§ **What the exercise asks**
Copy the records below word for word, leaving out the pictures.

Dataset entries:
____
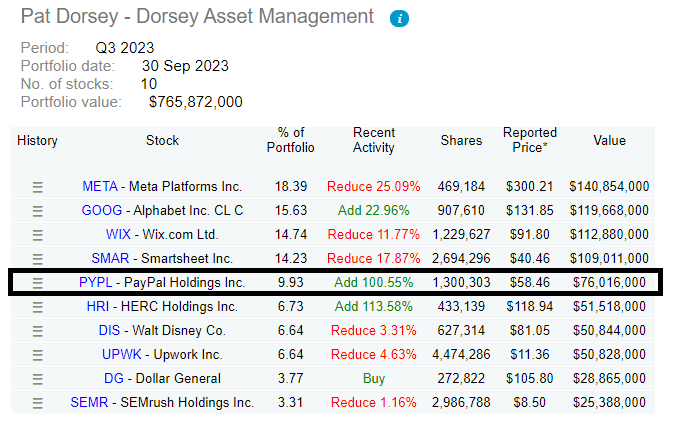Open history icon for HERC Holdings row
Viewport: 674px width, 431px height.
[38, 307]
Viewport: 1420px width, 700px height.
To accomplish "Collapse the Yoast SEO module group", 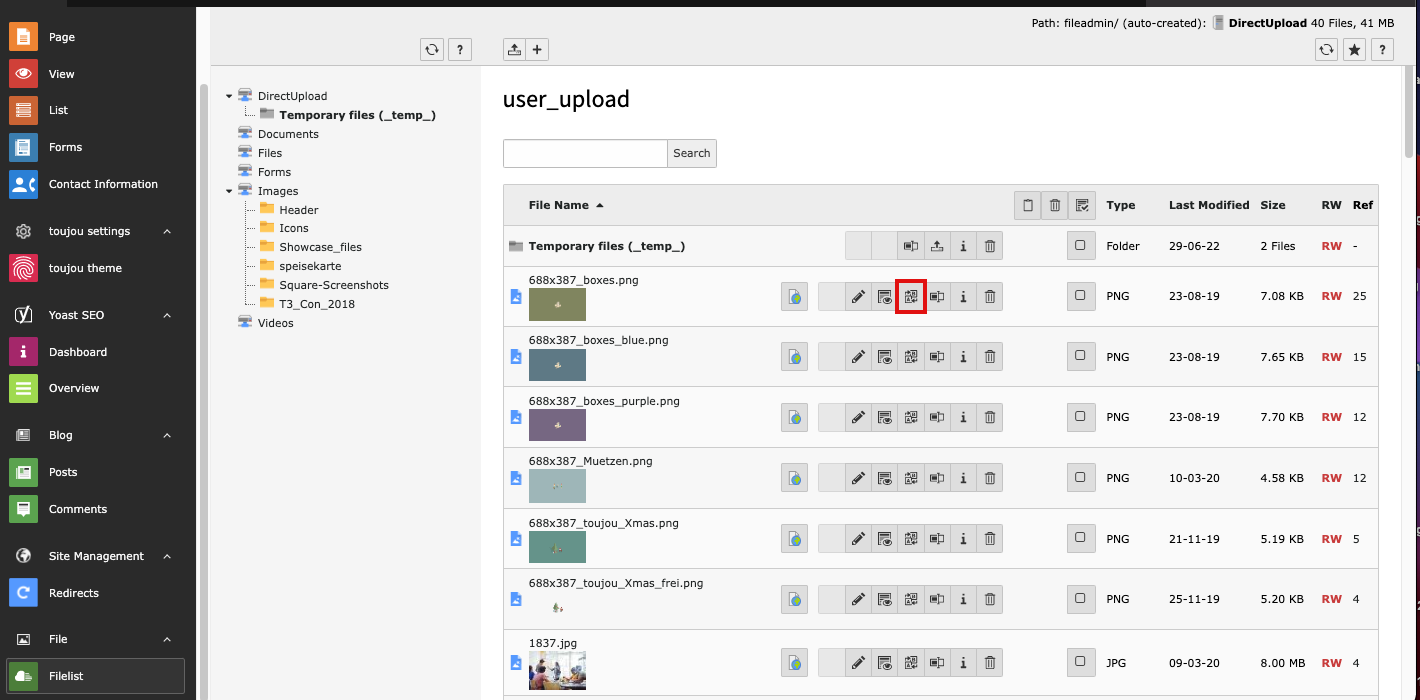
____
§ **Exercise response**
Open history icon for HERC Holdings row
Viewport: 674px width, 431px height.
[38, 307]
Viewport: 1420px width, 700px height.
To accomplish "Collapse the Yoast SEO module group", 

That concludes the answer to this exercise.